>>>>>

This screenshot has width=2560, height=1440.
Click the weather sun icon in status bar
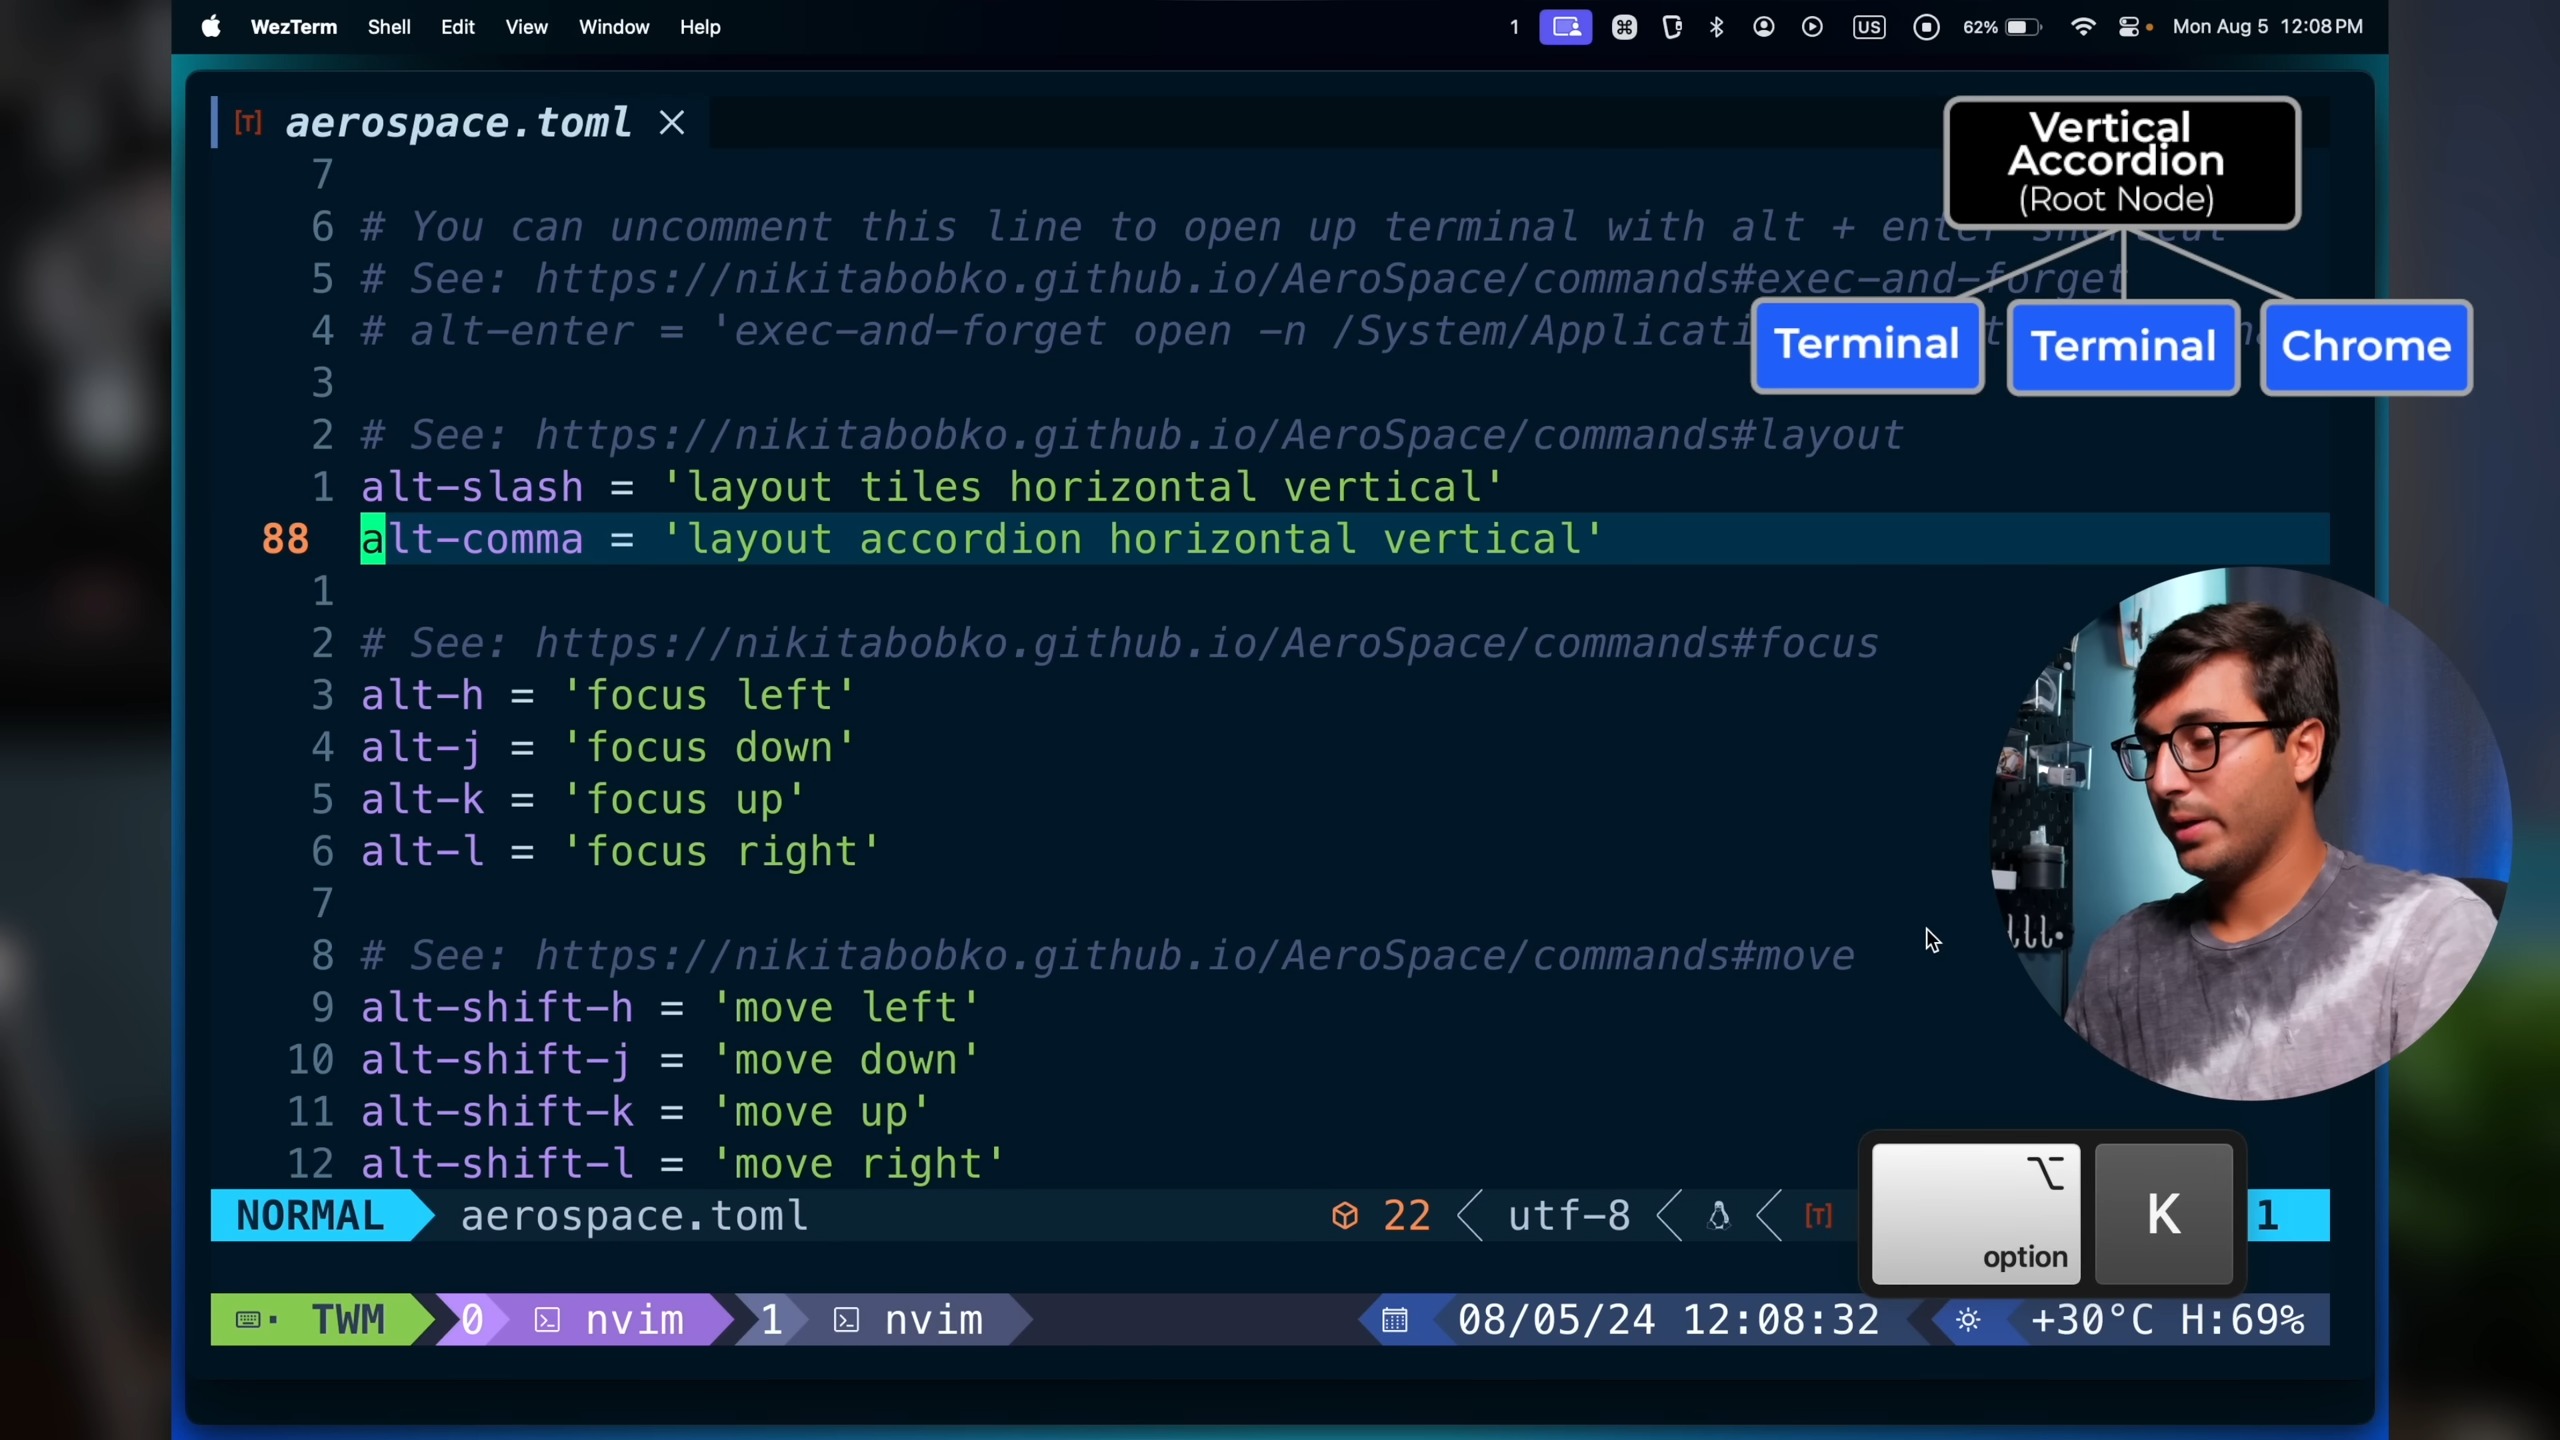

<<<<<
>>>>>

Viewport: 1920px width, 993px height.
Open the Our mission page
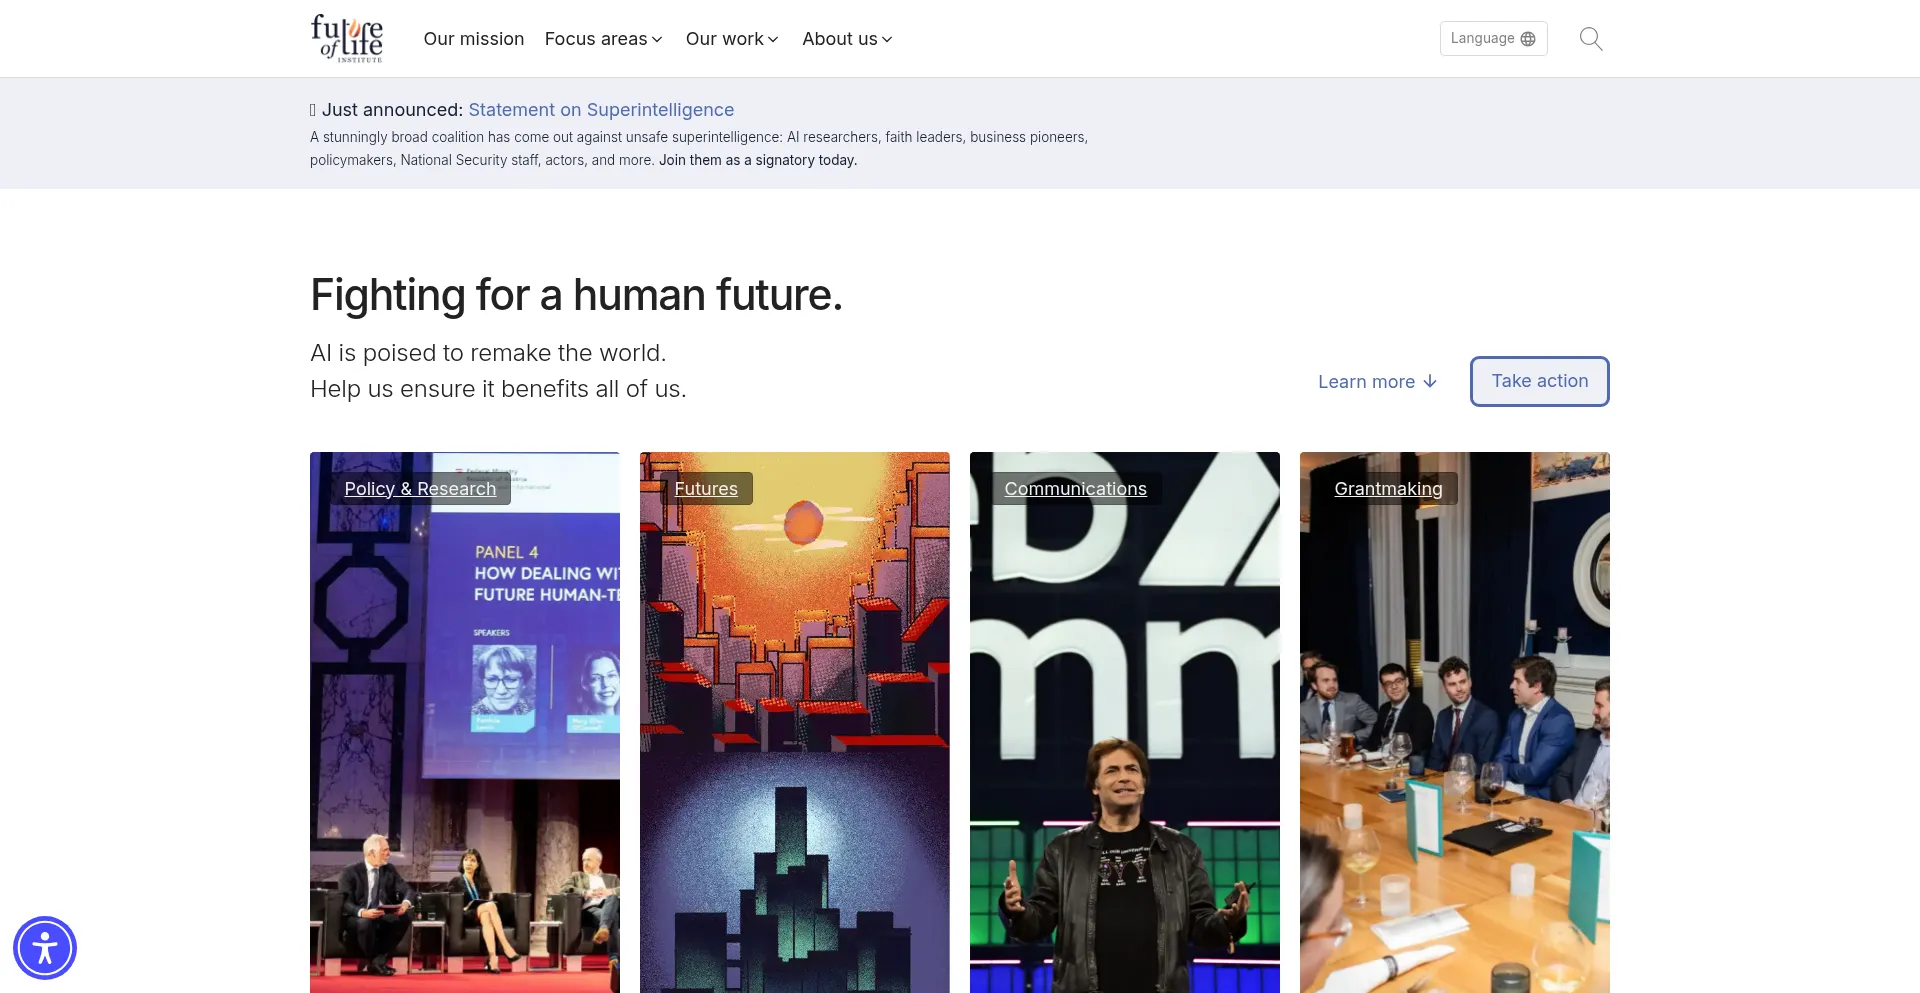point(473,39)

<<<<<
>>>>>

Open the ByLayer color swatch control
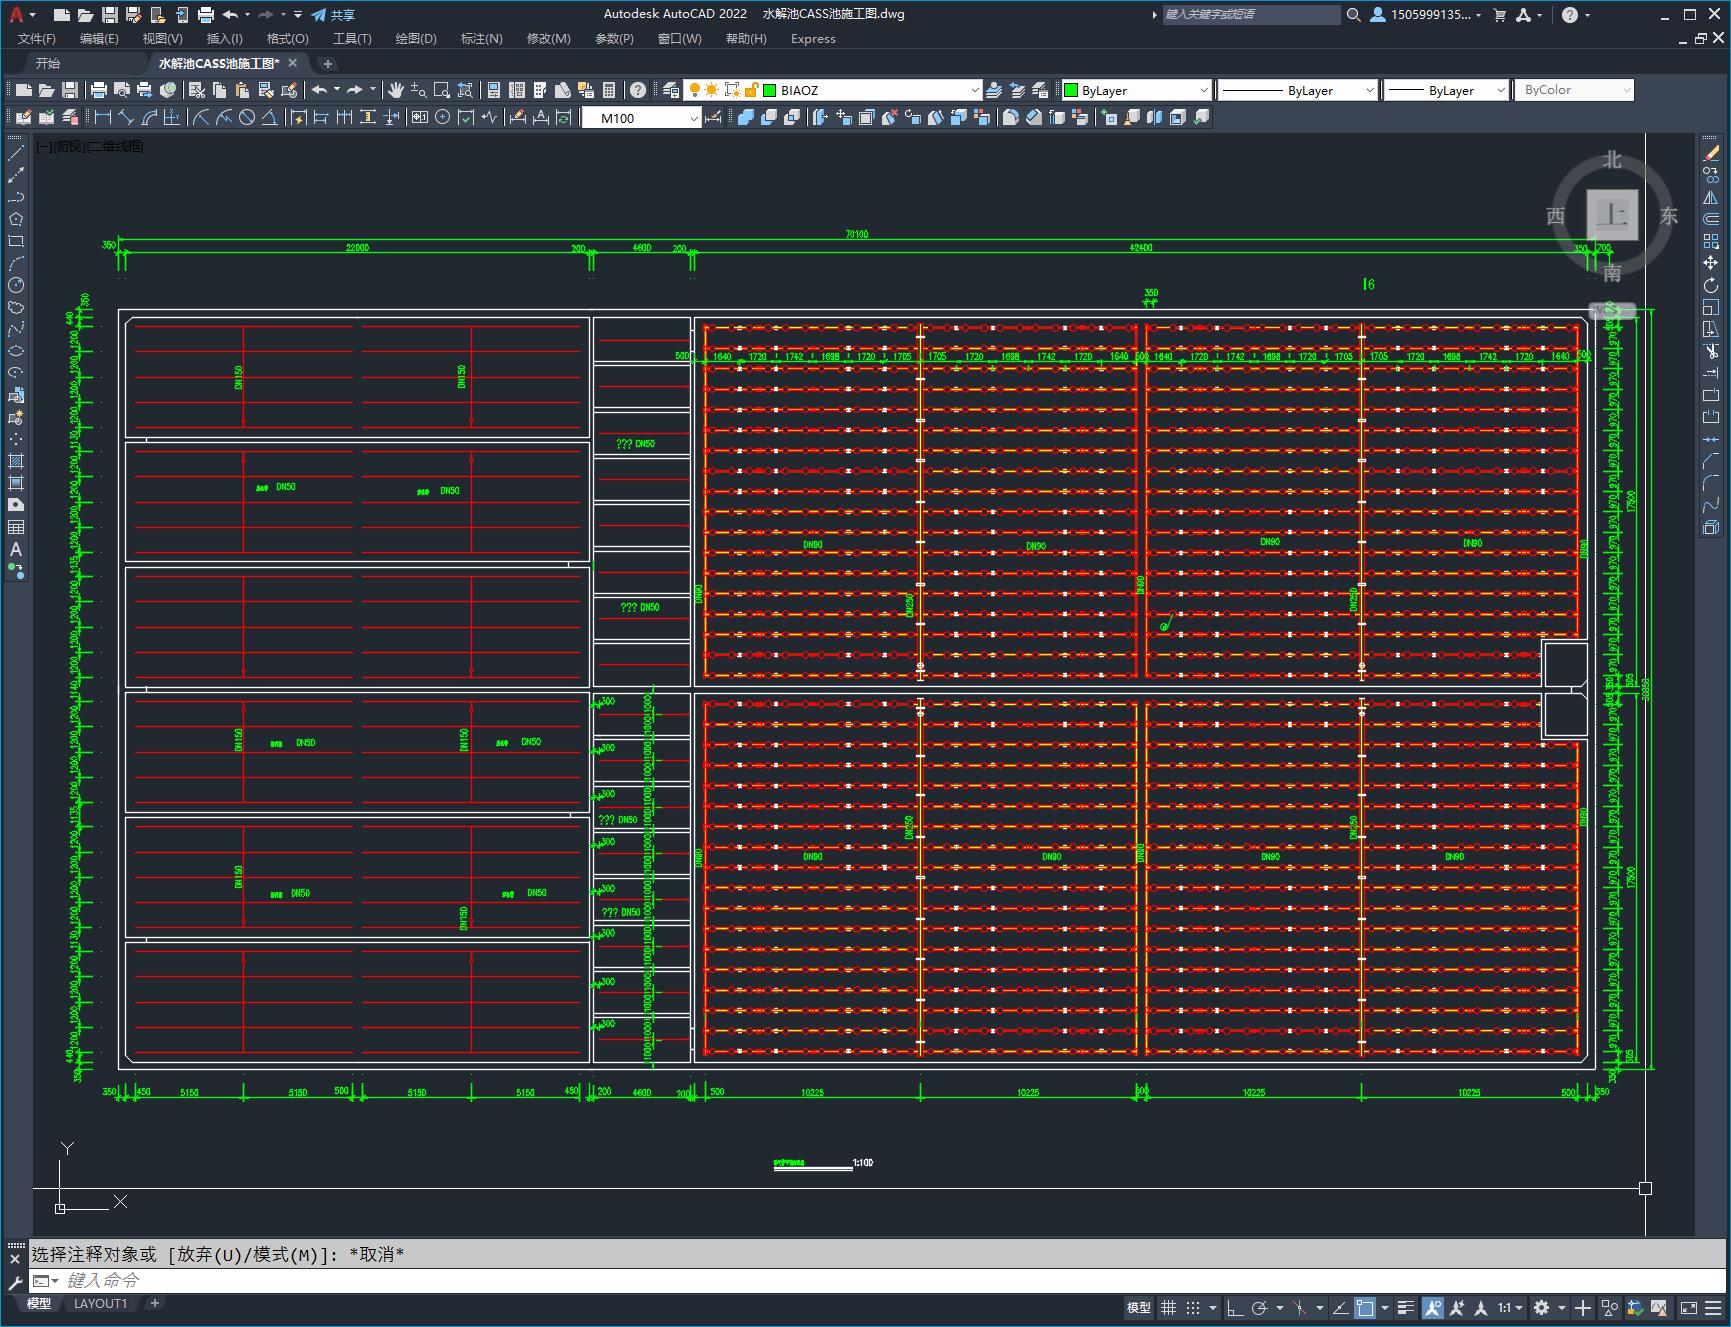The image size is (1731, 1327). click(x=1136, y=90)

<<<<<

▶ PROBLEM:
Could you rewrite the lines starting with the one containing "Viewport: 1920px width, 993px height." and going on through the one containing "point(473,39)", replacing "Our mission" with "Our history" and keeping everything else unchanged? Leave the pictures out.

▶ SOLUTION TO THIS TASK:
Viewport: 1920px width, 993px height.
Open the Our history page
point(473,39)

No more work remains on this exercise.